**EXTRACTED RECORDS**
########################################

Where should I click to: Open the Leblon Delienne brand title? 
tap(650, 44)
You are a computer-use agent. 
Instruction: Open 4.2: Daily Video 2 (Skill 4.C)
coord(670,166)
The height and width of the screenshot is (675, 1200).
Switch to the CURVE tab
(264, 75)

########################################

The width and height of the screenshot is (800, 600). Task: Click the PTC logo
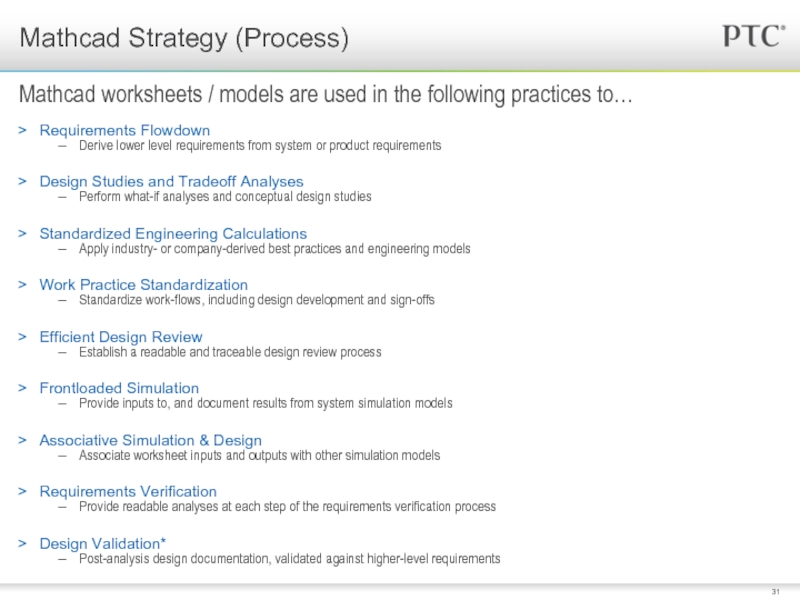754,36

########################################

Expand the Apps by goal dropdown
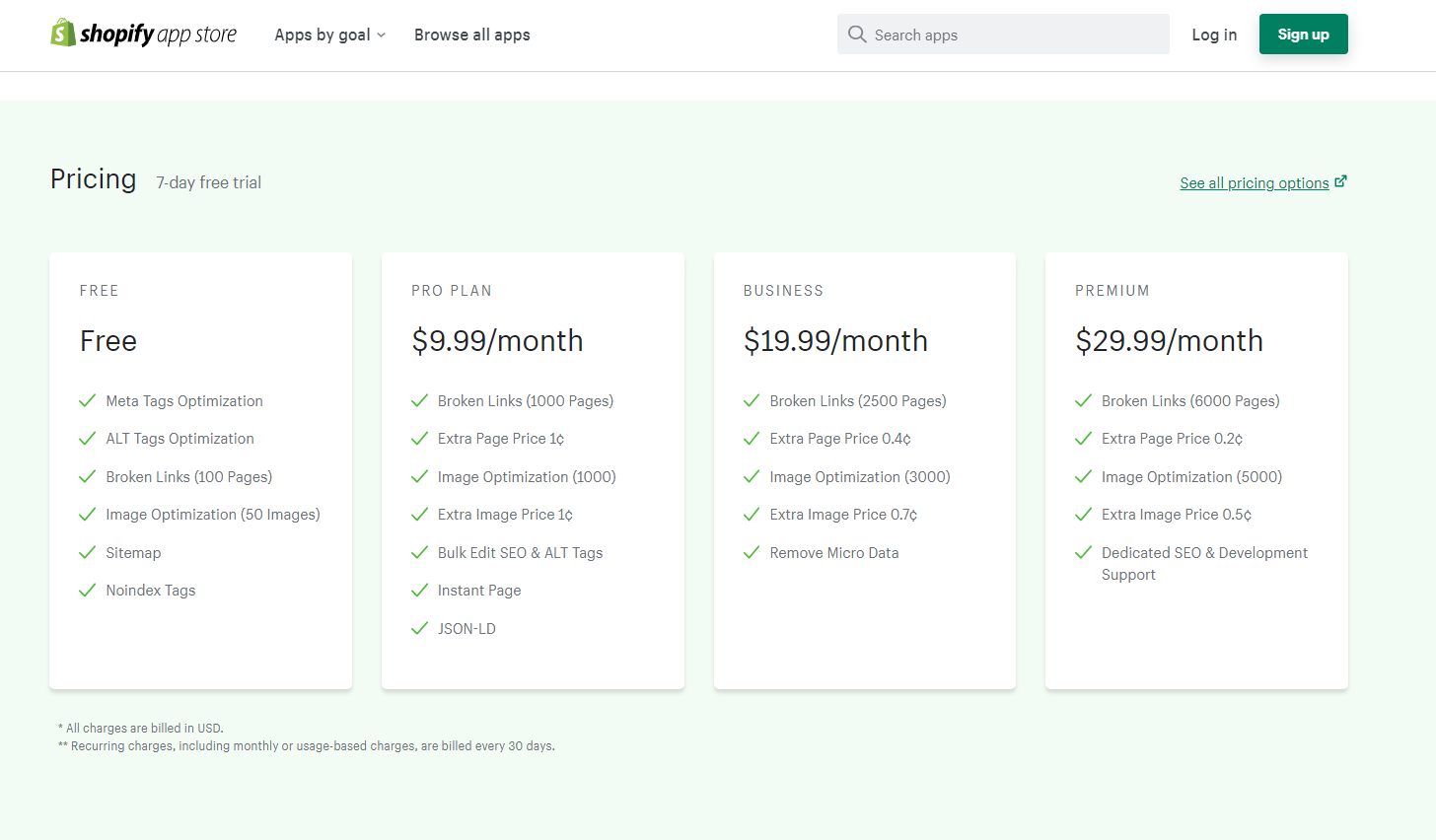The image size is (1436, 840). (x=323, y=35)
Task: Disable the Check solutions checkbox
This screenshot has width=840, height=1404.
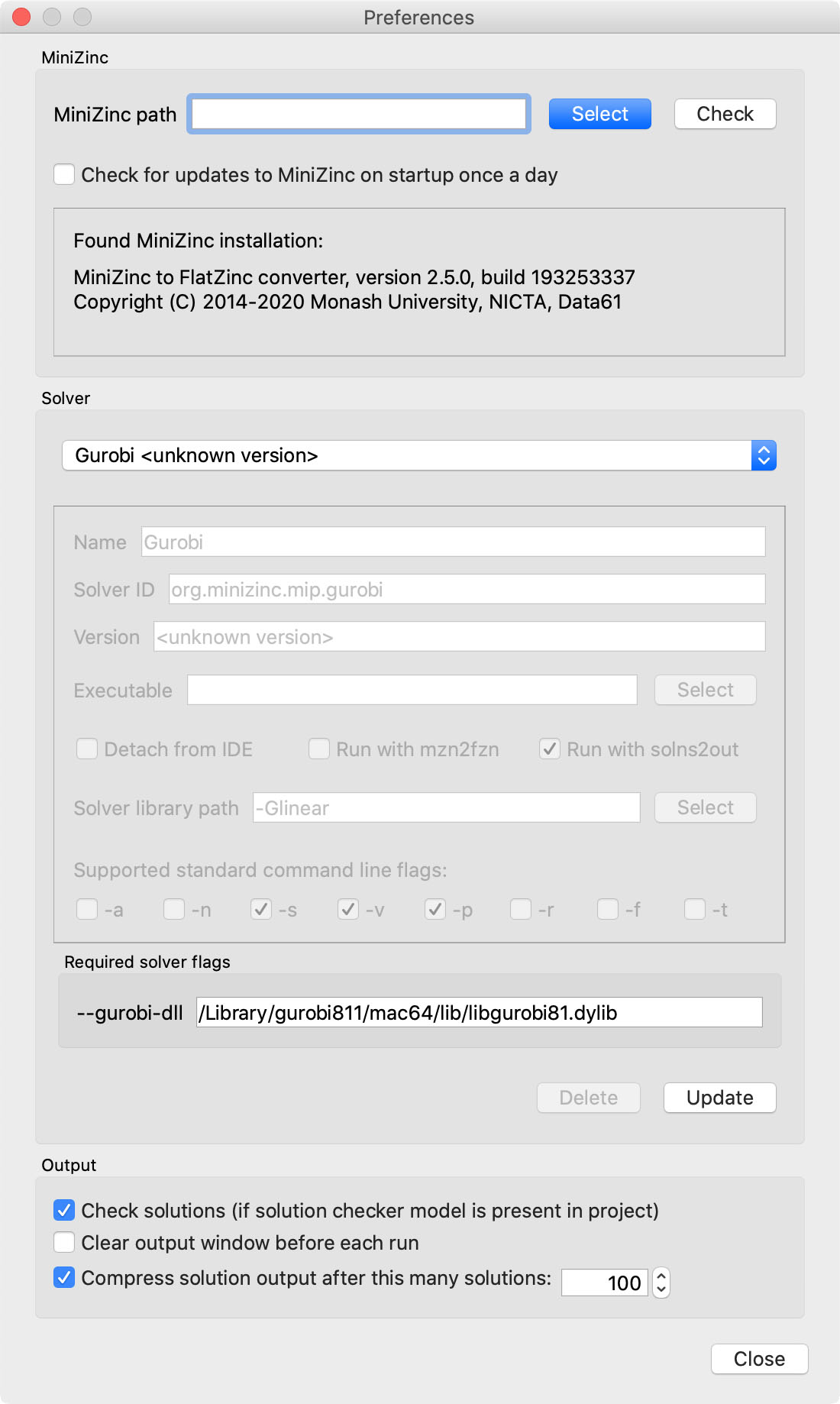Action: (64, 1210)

########################################

Print the lines exactly, starting with the line that contains "Task: Disable the Check solutions checkbox" and going on through the line that contains "Action: (64, 1210)", and leave the pictures out of your answer.

**EXPECTED ANSWER**
Task: Disable the Check solutions checkbox
This screenshot has width=840, height=1404.
Action: (64, 1210)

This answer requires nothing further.